3. Pull-Up with Leg Raise
- Reps: 6-8
- Sets: 3
- Rest: 90 seconds between sets
- Form Cue: Engage your lats and core as you pull up and raise your legs.
- Modification: Do negative pull-ups or assisted pull-ups.
4. Barbell Deadlift to Overhead Press
- Reps: 8
- Sets: 4
- Rest: 90 seconds between sets
- Form Cue: Keep your back flat and push through your heels during the lift.
- Modification: Use dumbbells instead of a barbell.
5. Kettlebell Snatch
- Reps: 10 each side
- Sets: 3
- Rest: 60 seconds between sets
- Form Cue: Snap your hips forward to propel the kettlebell upward.
- Modification: Perform a kettlebell swing instead.
6. Plyometric Push-Up
- Reps: 8-10
- Sets: 3
- Rest: 60 seconds between sets
- Form Cue: Explode off the ground and land softly.
- Modification: Do regular push-ups or incline push-ups.
7. Barbell Thruster
- Reps: 10-12
- Sets: 4
- Rest: 90 seconds between sets
- Form Cue: Keep your elbows high during the front squat phase.
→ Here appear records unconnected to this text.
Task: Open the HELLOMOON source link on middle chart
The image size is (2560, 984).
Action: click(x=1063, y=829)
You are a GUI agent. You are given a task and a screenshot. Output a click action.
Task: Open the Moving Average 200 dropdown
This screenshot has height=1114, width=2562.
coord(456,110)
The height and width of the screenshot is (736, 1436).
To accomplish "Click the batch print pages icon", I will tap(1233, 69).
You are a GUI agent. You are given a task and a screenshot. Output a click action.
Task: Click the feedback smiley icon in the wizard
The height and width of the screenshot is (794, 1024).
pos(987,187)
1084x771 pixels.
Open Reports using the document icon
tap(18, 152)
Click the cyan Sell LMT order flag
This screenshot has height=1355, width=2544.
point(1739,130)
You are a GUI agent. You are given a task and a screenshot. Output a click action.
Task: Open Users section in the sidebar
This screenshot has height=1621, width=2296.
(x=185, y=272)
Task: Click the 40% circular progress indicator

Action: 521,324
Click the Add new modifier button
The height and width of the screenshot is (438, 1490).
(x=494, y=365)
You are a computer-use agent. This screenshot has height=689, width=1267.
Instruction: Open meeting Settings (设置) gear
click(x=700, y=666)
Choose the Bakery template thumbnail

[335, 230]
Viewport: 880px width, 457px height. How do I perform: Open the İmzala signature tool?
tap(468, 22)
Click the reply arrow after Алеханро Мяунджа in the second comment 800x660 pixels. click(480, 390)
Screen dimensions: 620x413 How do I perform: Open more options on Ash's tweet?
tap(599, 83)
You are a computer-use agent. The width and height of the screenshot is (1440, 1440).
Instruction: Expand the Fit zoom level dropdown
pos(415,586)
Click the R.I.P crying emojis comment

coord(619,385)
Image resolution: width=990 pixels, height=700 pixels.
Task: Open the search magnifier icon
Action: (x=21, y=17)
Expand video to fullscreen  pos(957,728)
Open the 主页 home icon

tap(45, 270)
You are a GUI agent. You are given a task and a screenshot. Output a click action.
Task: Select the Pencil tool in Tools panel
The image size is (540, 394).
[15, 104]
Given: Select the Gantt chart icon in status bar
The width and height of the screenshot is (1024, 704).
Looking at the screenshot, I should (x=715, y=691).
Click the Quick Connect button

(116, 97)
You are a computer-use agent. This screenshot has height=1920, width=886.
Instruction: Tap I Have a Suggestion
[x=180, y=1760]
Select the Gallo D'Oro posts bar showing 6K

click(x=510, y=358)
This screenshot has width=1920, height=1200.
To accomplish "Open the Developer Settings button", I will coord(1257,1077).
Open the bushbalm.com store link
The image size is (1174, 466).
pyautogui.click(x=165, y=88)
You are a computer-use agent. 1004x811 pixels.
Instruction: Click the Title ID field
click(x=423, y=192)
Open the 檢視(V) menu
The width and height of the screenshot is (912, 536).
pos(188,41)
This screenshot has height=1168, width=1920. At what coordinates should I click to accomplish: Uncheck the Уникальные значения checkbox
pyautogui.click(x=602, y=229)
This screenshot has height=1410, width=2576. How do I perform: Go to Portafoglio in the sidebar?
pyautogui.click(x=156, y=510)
- Modification: Use a lighter weight or perform a dumbbell thruster.
8. Single-Leg Romanian Deadlift
- Reps: 8 each leg
- Sets: 3
- Rest: 60 seconds between sets
- Form Cue: Keep your back straight and hinge at the hips.
- Modification: Perform with both legs or use body weight.
9. Box Jumps
- Reps: 10
- Sets: 3
- Rest: 60 seconds between sets
- Form Cue: Land softly with your knees slightly bent.
- Modification: Step up onto the box instead of jumping.
10. Battle Ropes (optional)
- Duration: 30 seconds
- Sets: 4
- Rest: 30 seconds between sets
- Form Cue: Keep your core tight and move your arms quickly.
- Modification: Use a lighter resistance band or perform a different cardio exercise.
Exercise Summary Table
| Exercise | Reps | Sets | Rest | |----------------------------------|-----------|------|---------------| | Barbell Clean and Press | 8-10 | 4 | 90 seconds | | Kettlebell Turkish Get-Up | 5 each side| 3 | 60 seconds | | Pull-Up with Leg Raise | 6-8 | 3 | 90 seconds | | Barbell Deadlift to Overhead Press| 8 | 4 | 90 seconds | | Kettlebell Snatch | 10 each side| 3 | 60 seconds | | Plyometric Push-Up | 8-10 | 3 | 60 seconds | | Barbell Thruster | 10-12 | 4 | 90 seconds | | Single-Leg Romanian Deadlift | 8 each leg| 3 | 60 seconds | | Box Jumps | 10 | 3 | 60 seconds | | Battle Ropes (optional) | 30 seconds| 4 | 30 seconds |
Cool-Down (3-5 minutes)
- Standing Forward Bend - Hold for 30 seconds
- Child’s Pose - Hold for 1 minute
- Seated Hamstring Stretch - Hold for 30 seconds each leg
- Cobra Stretch - Hold for 30 seconds
- Shoulder Stretch - Hold for 30 seconds each arm
Complete in: 30-40 minutes
Conclusion
Incorporating these advanced full body exercises into your routine will challenge your strength and endurance, helping you break through plateaus and achieve your fitness goals. Aim to complete this workout 2-3 times per week, ensuring you have rest days in between for recovery.